Risk Regulation and Innovation: The Case of Rights-Encumbered Biomedical Data Silos
29 Pages Posted: 5 Apr 2017 Last revised: 18 May 2017
Date Written: April 3, 2017
Recent Supreme Court cases on patent-eligible subject matter are likely to exacerbate the longstanding problem of biomedical data fragmentation. For each data silo, multiple overlapping legal claims and claimants must be addressed to achieve the benefits of pooling.
Commentators who have discussed the data aggregation challenge have generally focused on possibilities created through public funding, through collective action by research participants, or through pressure by payers. This Article emphasizes the important role of risk regulators, most notably the precedent offered by risk regulation in the area of clinical trial data.
While U.S. risk regulators have taken some positive steps, the recent actions of their European counterpart, the European Medicines Agency (EMA), have been particularly creative. Indeed, because data is a global public good, the EMA's actions create a global baseline for access. Private-sector data pooling spurred by threats of regulatory action is also a positive development.
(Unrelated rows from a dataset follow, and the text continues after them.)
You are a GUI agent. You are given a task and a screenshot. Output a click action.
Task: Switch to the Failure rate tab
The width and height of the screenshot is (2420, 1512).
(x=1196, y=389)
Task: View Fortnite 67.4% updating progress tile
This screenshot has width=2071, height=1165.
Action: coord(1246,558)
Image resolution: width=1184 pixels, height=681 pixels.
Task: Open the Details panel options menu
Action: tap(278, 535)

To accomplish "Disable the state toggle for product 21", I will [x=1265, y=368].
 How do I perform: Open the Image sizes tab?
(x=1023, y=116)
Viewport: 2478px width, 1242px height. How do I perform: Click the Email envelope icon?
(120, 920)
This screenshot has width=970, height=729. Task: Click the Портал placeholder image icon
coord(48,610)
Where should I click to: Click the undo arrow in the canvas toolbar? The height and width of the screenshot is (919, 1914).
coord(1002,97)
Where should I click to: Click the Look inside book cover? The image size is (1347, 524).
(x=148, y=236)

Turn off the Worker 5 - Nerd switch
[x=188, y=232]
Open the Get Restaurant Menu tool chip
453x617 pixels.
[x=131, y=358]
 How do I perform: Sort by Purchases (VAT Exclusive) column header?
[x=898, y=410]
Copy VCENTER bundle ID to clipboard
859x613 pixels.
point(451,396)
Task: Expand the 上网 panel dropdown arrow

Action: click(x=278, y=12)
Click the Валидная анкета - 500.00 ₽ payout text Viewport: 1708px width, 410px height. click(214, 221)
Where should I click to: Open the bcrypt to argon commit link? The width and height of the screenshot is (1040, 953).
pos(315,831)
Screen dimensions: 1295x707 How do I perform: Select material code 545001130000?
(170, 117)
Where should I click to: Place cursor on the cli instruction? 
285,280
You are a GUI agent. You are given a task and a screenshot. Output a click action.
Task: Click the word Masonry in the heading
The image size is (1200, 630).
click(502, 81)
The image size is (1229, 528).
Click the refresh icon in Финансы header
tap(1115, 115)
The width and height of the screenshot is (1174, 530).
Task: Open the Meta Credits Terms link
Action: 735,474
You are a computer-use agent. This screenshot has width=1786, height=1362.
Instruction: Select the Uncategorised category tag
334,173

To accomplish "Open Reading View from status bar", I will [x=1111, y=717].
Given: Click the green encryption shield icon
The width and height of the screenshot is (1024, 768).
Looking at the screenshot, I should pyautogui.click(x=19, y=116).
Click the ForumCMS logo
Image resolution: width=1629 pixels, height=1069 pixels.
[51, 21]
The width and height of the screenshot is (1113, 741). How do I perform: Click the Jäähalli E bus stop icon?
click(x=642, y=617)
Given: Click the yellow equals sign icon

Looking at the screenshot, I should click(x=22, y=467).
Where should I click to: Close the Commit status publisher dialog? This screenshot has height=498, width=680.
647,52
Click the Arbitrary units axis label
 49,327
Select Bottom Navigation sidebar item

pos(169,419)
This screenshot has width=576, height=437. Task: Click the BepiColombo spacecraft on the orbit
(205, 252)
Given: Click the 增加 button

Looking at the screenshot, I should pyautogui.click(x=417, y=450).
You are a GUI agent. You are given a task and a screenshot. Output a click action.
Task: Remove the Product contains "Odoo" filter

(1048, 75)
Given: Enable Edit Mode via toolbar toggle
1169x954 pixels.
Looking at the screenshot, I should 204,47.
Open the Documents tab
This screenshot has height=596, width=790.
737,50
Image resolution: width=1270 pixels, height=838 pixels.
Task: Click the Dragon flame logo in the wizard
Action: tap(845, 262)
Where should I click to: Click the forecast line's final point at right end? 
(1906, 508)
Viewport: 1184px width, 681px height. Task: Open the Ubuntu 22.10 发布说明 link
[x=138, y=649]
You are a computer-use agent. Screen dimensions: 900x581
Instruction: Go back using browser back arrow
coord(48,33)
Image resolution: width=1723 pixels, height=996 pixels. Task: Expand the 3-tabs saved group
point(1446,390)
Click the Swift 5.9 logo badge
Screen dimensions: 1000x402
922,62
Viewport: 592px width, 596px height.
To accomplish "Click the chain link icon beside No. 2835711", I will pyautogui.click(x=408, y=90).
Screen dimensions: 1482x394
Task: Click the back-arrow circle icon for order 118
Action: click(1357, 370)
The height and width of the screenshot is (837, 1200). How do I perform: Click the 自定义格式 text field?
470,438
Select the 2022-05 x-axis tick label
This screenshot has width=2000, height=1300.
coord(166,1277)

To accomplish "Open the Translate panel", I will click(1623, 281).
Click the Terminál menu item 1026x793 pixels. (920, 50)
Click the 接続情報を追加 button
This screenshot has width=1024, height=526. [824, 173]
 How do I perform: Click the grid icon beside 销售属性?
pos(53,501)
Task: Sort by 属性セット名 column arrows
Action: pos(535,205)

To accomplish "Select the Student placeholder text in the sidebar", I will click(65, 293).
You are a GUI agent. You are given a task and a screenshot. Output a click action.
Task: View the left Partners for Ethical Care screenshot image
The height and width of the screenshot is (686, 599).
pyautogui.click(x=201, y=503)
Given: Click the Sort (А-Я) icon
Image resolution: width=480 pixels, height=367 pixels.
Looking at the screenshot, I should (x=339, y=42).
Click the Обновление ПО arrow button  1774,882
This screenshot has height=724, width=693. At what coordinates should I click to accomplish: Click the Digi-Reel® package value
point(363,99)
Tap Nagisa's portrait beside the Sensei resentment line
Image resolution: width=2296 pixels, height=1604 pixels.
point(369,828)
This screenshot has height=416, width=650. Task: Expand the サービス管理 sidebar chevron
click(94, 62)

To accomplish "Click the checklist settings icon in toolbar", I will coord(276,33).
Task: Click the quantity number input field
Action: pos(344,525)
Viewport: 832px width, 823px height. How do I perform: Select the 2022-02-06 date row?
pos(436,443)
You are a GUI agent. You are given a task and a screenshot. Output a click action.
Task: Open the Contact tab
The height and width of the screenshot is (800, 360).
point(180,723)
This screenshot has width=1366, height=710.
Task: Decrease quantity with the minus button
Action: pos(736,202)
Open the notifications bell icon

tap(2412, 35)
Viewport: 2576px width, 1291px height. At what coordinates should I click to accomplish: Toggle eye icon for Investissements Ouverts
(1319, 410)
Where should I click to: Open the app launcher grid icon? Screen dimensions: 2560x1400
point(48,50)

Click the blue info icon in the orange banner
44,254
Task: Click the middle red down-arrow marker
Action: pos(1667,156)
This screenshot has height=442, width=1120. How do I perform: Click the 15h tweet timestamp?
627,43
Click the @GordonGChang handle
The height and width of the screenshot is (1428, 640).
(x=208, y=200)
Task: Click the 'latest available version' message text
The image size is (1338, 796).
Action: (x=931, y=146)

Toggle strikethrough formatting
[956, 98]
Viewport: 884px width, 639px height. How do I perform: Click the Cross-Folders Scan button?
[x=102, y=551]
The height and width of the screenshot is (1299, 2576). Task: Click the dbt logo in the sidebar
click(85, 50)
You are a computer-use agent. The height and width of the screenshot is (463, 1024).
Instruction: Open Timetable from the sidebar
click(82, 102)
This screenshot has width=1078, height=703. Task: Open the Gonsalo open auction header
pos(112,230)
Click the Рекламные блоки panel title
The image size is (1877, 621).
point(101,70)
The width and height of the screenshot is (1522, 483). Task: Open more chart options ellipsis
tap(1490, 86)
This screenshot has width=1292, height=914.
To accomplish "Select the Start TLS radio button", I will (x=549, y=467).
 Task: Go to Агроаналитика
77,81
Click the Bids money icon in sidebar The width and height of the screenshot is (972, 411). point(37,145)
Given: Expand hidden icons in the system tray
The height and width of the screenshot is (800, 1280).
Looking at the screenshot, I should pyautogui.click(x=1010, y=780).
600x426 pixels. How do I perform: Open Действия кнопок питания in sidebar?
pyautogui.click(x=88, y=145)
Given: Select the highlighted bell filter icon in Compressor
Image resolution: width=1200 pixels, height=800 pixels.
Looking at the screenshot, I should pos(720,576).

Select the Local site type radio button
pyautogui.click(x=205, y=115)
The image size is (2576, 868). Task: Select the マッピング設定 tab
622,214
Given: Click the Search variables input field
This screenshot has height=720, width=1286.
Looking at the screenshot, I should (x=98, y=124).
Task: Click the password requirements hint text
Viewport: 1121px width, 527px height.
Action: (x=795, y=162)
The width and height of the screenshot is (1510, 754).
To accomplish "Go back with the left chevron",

Finally, in those advanced economies that have such exclusivity, data exclusivity that runs concurrently with any patents emerges as an attractive mechanism for balancing the interests of initial and subsequent data generators.
In elucidating the role of risk regulators, this Article contributes another chapter to the rich legal and economic literature discussing whether, and how, risk and social regulation can promote socially valuable innovation. As contrasted with much of this literature, however, the Article focuses not on innovation induced by efforts to comply with regulation but instead on regulation as a force for creating a data infrastructure for future innovation.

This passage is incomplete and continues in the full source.